Stored data
--------------------------------------------------

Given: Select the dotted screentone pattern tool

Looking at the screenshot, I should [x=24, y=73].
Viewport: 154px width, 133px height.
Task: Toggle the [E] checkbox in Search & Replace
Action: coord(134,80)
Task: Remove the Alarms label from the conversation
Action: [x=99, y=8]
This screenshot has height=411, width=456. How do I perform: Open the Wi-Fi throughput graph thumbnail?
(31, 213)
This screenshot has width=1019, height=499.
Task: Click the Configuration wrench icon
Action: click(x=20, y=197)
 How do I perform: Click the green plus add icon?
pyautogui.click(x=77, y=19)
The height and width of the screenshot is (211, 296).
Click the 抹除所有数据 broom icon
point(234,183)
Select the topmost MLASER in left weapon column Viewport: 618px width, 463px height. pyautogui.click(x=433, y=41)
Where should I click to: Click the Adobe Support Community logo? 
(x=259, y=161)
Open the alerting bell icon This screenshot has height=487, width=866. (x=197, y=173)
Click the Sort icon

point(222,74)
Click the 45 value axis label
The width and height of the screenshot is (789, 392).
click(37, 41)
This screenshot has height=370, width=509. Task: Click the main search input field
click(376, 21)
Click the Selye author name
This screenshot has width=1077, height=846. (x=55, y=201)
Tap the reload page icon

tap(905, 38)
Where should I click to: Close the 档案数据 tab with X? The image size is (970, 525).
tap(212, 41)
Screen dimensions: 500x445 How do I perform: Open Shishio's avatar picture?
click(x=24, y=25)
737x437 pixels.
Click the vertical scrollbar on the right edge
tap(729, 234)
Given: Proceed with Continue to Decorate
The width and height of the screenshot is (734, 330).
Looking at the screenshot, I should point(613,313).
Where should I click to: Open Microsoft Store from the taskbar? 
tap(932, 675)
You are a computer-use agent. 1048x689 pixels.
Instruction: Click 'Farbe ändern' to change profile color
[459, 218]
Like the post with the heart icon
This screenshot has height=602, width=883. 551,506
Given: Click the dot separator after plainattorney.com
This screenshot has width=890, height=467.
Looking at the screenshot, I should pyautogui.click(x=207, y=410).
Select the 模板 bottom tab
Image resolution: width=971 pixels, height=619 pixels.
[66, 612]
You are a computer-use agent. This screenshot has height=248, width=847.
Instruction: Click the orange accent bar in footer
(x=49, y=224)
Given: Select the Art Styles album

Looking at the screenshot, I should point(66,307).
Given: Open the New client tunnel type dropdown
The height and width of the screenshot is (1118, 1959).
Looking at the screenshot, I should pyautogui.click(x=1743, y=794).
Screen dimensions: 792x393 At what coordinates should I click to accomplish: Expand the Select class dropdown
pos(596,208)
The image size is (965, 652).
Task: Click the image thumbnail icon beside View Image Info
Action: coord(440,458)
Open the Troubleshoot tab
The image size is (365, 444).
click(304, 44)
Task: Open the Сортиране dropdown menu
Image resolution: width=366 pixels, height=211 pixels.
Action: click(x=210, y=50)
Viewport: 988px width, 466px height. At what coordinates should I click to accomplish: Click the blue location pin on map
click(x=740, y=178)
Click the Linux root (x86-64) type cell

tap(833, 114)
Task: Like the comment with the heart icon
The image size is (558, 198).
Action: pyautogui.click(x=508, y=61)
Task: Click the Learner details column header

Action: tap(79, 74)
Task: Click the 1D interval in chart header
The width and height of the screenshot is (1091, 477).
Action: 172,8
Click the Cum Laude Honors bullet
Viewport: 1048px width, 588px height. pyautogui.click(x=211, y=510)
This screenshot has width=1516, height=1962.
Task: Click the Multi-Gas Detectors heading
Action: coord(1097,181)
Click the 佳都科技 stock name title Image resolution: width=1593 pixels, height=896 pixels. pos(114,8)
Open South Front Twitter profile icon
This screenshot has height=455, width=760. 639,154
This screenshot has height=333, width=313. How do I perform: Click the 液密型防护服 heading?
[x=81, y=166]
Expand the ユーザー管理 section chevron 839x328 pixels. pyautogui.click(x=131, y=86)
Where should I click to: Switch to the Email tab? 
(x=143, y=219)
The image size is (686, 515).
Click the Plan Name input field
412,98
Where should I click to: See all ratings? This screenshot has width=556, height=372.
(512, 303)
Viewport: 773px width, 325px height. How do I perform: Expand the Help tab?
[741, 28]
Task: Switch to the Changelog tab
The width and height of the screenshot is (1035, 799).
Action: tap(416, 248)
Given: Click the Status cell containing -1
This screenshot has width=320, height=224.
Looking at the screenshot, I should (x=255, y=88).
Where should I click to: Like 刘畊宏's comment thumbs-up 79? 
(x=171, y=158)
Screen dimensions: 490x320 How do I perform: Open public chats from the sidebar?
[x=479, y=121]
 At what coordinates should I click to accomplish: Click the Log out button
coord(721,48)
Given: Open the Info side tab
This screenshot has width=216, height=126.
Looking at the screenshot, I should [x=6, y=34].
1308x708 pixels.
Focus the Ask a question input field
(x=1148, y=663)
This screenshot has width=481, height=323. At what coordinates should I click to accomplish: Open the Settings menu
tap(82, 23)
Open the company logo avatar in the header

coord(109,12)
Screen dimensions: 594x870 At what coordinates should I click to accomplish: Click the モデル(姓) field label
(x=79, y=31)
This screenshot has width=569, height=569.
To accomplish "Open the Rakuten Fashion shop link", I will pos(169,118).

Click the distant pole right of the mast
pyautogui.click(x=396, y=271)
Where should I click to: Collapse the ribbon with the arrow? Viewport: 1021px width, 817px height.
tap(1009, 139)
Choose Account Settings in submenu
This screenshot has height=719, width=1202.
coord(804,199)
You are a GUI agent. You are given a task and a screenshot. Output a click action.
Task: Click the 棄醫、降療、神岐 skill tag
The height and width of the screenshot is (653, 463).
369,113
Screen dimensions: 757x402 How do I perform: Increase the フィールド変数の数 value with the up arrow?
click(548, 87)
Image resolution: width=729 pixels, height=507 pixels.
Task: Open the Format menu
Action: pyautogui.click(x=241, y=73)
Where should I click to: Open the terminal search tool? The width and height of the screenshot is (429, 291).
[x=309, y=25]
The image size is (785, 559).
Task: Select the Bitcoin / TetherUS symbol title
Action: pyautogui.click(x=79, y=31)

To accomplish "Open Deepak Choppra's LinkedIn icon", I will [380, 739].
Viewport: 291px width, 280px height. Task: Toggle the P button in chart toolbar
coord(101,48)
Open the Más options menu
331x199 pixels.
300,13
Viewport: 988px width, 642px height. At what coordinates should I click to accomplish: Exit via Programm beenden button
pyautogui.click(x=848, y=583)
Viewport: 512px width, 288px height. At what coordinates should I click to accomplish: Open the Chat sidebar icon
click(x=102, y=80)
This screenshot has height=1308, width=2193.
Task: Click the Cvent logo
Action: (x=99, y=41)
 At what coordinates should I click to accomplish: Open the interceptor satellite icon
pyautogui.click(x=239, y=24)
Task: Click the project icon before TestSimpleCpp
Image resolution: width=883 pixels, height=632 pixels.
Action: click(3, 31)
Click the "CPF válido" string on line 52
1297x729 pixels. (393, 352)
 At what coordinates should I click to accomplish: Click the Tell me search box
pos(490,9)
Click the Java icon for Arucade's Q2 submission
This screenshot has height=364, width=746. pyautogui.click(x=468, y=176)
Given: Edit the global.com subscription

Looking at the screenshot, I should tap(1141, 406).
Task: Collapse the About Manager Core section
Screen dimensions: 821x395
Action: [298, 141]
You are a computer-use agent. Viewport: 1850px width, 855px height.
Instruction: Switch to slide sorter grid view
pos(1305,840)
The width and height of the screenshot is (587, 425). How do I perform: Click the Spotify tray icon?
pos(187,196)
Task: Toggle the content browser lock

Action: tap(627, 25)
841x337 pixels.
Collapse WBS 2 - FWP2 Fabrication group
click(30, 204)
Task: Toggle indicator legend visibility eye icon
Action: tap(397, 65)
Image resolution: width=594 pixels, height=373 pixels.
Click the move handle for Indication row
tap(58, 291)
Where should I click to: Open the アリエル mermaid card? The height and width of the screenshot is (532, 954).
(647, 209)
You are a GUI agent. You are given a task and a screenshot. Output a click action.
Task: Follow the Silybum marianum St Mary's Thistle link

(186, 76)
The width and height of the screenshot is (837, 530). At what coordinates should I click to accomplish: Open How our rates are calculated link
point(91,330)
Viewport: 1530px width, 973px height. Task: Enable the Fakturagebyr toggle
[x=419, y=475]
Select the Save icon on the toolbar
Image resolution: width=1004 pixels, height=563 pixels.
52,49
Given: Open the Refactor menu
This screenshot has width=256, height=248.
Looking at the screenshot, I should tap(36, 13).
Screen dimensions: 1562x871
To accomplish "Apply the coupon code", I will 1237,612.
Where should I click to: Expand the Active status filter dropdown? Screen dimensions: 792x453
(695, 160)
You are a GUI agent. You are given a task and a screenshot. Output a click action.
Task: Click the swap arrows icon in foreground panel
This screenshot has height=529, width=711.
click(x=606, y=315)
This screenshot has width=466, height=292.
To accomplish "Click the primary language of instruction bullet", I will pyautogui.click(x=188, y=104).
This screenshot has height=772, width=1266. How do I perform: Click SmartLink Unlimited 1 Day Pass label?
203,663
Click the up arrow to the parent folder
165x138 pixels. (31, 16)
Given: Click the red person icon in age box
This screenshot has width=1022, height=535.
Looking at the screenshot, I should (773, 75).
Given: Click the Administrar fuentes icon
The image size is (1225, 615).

--------------------------------------------------

◆ Stated exercise
Reproduce the rows from the start through the line containing "Action: [x=99, y=8]", with "dotted" renamed to "striped" and nothing else altered.

◆ The reply
Given: Select the striped screentone pattern tool

Looking at the screenshot, I should [x=24, y=73].
Viewport: 154px width, 133px height.
Task: Toggle the [E] checkbox in Search & Replace
Action: coord(134,80)
Task: Remove the Alarms label from the conversation
Action: [x=99, y=8]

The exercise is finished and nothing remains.